* **Objective**
Find each line below that contains the word "This" and copy those lines.

* **Supplied data**
## Start
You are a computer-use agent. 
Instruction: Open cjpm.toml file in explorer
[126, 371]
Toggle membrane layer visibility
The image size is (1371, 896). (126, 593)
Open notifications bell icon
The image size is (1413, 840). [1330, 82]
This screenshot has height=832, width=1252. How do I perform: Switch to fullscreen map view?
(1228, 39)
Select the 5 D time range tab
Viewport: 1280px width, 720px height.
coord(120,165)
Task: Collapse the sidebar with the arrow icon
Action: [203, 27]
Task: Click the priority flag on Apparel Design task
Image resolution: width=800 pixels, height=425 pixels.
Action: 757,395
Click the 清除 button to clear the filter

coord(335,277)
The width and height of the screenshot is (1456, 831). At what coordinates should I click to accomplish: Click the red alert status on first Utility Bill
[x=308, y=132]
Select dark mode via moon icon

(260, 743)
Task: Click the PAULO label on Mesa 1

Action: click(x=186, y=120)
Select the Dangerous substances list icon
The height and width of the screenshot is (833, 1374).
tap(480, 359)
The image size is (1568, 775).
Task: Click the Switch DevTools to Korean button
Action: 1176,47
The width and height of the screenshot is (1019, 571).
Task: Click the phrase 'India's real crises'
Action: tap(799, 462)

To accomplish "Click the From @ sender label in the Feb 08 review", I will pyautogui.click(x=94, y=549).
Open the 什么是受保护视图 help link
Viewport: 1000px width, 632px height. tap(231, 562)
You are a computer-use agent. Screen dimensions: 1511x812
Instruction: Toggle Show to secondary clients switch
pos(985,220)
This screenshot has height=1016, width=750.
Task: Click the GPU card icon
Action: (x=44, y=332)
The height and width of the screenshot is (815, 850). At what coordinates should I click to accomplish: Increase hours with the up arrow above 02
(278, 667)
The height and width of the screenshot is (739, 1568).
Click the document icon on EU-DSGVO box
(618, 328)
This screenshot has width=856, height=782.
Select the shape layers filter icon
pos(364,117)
## End
* **Response below**
This screenshot has height=832, width=1252. How do I perform: Switch to fullscreen map view?
This screenshot has height=1016, width=750.
This screenshot has width=856, height=782.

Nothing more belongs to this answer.